The doctor's visit is a happy and revitalizing event for all, including the little sister. They go to Sunday walks and boating, and they play finger games.

At night the moon is lurking behind the clouds, and the wife comes to see the doctor alone. They embrace, and the attraction still seems irresistible, but the doctor struggles against it, and instead gives the wife an injection. She was 16 then, now 24. Her mother had objected, and now that the doctor has returned, things are different.

The husband's heart fails, but he is successfully resurrected by his loved ones surrounding him. They all escort the doctor to the railway station, and he goes away alone.

The ruin is a central visual motif and symbol. Key scenes are shot as silhouettes: in the beginning, the woman alone walking on the ruined city walls, in the end, they all joined together. The composition is beautiful. The use of the moving camera is engaging.
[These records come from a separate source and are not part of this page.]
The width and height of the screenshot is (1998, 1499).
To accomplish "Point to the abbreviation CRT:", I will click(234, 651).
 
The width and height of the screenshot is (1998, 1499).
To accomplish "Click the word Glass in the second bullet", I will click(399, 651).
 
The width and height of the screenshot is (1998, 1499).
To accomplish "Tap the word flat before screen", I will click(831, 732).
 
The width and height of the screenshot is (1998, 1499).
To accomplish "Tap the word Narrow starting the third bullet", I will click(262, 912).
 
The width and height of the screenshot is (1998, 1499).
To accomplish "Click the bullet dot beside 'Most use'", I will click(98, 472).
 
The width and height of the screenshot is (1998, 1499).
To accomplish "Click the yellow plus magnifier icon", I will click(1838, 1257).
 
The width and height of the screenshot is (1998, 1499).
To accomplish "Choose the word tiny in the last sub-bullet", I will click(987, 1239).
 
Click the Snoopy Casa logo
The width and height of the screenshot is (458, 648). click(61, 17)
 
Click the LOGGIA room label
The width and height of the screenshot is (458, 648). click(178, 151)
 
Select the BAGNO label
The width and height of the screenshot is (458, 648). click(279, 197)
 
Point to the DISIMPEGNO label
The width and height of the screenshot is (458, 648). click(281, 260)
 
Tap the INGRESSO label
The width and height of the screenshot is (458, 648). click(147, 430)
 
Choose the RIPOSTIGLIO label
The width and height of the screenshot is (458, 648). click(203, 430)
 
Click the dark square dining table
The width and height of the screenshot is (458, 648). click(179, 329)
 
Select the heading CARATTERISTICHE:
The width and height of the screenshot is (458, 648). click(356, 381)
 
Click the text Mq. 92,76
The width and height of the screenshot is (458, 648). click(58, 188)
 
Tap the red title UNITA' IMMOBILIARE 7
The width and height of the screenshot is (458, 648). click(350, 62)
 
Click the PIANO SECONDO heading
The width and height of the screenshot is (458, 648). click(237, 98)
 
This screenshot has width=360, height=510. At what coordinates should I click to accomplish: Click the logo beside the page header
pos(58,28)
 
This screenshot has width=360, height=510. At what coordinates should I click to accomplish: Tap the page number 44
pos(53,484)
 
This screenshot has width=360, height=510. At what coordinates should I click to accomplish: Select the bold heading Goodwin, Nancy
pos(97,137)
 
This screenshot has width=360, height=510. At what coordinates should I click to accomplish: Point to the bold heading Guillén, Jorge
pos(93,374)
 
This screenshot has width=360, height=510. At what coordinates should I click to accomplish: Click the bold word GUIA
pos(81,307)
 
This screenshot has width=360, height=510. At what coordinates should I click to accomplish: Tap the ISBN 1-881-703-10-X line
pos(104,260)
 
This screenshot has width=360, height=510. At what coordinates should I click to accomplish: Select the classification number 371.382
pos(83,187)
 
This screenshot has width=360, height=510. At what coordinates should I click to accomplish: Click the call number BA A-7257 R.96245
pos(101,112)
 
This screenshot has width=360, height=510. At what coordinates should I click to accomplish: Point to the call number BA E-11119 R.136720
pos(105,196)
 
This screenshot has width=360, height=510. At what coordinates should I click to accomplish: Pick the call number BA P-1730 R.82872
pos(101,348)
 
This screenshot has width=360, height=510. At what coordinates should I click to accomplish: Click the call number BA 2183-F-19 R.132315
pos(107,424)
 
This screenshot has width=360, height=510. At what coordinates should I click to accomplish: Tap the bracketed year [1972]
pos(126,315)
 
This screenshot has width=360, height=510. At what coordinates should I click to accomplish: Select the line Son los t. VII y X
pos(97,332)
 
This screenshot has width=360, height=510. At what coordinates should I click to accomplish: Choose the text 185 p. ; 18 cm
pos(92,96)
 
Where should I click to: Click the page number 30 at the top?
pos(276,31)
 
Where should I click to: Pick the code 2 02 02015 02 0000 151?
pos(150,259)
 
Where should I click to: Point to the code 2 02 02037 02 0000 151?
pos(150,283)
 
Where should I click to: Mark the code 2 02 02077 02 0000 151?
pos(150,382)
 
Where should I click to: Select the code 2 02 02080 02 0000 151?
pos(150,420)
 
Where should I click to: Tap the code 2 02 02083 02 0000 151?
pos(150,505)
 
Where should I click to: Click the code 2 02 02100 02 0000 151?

The songs are beautiful and essential in conveying a feeling of community, in English translation "What A Lovely Rose", and "Far, Far Away There's A Pretty Woman".

A study in female subjectivity, in female melancholia. There is a Lady Chatterley quality in the woman's distress, but the solution is different, and the husband's illness is curable. The husband actually asks the doctor to stay ("your presence makes her happy"), but the doctor wants to leave.

The photochemical quality of the print is not perfect, yet it conveys a beautiful sense of the rich balance, the black levels, and the refinement of the cinematography. Unforgettable. I hope to revisit this film, and if they digitize this, I hope they do it with tender loving care, capturing the magic of the refined detail and the sense of light and darkness.